So I suffered, alone in this overachiever hell I built for a decade. Going to back to back family functions one weekend and having to call out sick for almost a week.
Working at my regular pace and needing to spend practically the entire weekend in bed.
Three to five nights a week of no social life. Bed, work, physical therapy or doctor, home.
Not wanting to be in a wheelchair for pain because “my legs still work” and then not being able to explain to my boss why a back problem made it hard to do the weekly tech onsites for the department I supported.
It took a lot of hard work, community love and inner emotional resetting to realize that I’m not the problem.
In most other first, second, and even some third world countries, there are provisions for my situations. Most are law but some are apparently common courtesy, according to the shocked expressions of my lifelong abled white work colleagues and acquaintances abroad.
During that time of trying to hide and fight through the pain, the pain got worse.
I might be the reason my body got more broken.
I definitely overworked myself and have burned out from my original career, where I made a near six-figure income working a few days a week.
It’s hard for me to make the high end content or coaching, and maintain the contacts that would have guaranteed me a five figure week every quarter or so. I’m lucky now if I clear five figures a year.
So yes, now that I know better than to listen to the nonsense of working myself to death? I let my disability stop me. It’s my only hope of ever earning even a regular income again.
I’ve been rejected for disability multiple times, it’s not a train you just jump on whenever.
And if you get it? It’s not enough to cover even just the utilities in a modest place for a year. You’re not only supposed to live off that, you’re not allowed to save or live above the poverty level.
So I love letting my disability stop me.
Stop me from pushing myself to perform “hard working” for you.
Stop me from putting my ego & image over my health.
Some things? Should fucking stop you.
I let cancer stop me.
It was the right, smart thing to do. I’m pretty sure I would have died if I didn’t.
You don’t let [insert difference we have no right to judge here] stop you is a common thing we say that we
MUST
STOP
SAYING.
Especially when it comes to
- health issues,
- income levels,
- racial,
- gender,
- gender assignments/choice or sexual orientation,
- and any other issue where you can’t easily be in the other person’s shoes.

- QUESTIONS:
**1.** List every entry in the bulleted list near the end of the disability essay.
**2.** Rewrite everything in the disability essay from "So I love letting" down to "cancer stop me.", substituting "illness" for "disability".
**3.** Continue the disability essay past its closing list of issues.
None of the items below are needed here.

- EXCERPTED DATA:
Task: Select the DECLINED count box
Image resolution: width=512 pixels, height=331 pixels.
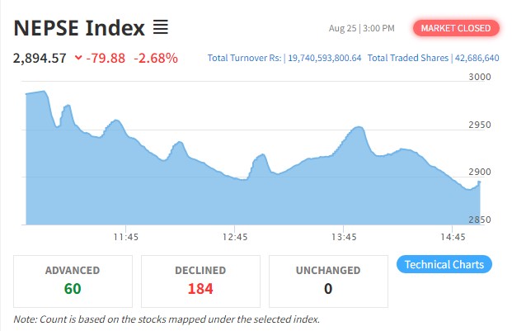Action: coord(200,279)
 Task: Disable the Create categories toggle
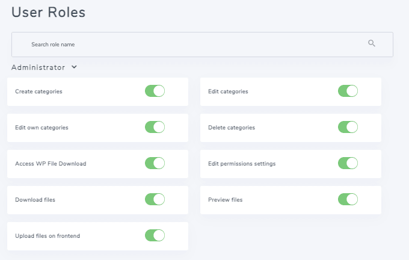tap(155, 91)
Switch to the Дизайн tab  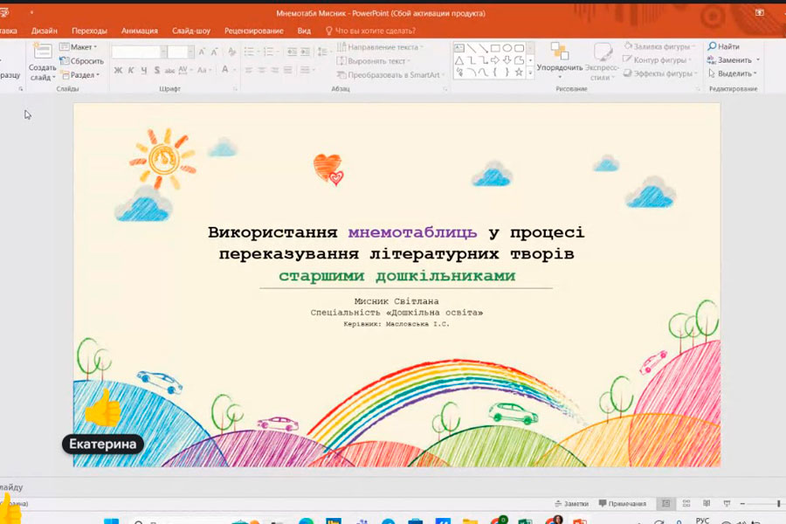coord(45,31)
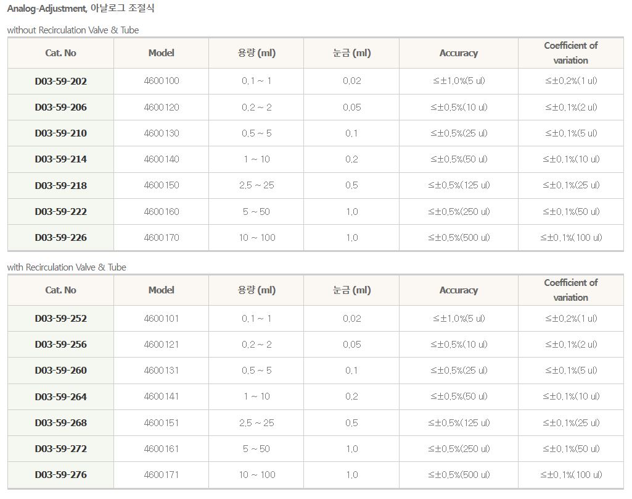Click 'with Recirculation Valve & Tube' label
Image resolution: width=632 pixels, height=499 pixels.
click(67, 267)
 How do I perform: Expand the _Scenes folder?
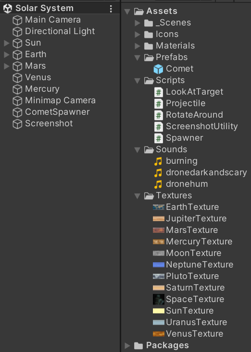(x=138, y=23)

- RESPONSES BY ITEM NUMBER:
**1.**
- health issues
- income levels
- racial
- gender
- gender assignments/choice or sexual orientation
- and any other issue where you can't easily be in the other person's shoes

**2.**
So I love letting my illness stop me.
Stop me from pushing myself to perform “hard working” for you.
Stop me from putting my ego & image over my health.
Some things? Should fucking stop you.
I let cancer stop me.

**3.**
Even healthy people aren’t supposed to be working 60 hours a week.
So much of this is based on what the idea of what a “productive member of society” is.
Aren’t we more than machines in the system of work?
How can you work 60 hours a week & be a great parent & lover & caretaker of your own parents?
How did we all get hypnotized into this lie that has made zero people better off?
The wealthy mainly get wealthy through investment, not hard work. So even if that’s what we’re chasing, we’re wrong!
The next rung down from them, the rich, live below their means and work smart. Not hard.
Some things. SHOULD FUCKING STOP YOU.
If you don’t “mean it like that?”
What are you saying it for?
Who is going to run the world when we’re all sick or dead?
For fuck’s sake.
Let shit stop you if it’s supposed to stop you.
At least question whether the world is better off if you enjoy life and rest occassionally.
Trust me. I have cancer. There’s way more things I wish I had let stop me? Than not.
We know when we’re drunk- don’t drive.
But we can’t let our bodies rest when they’re tired.
It’s terrible what we’re doing to ourselves. It’s literally disease-causing.
At least as awful is what it does to the people we love.
Let yourself be stopped once in a while.
And for heaven’s sake, keep your judgement of what other people do to yourself. Worry about your own life.
Start an advice column, start a blog, or join Quora, then you’ll have plenty of people asking you what to do, instead of butting into the lives of people who don’t want your input.
1 in 5 people are disabled.
The majority of us work and hide it. 1 out of 3 Americans has some kind of chronic condition.
Can we all please start making sense with our lives, before it gets to 1 out of 2?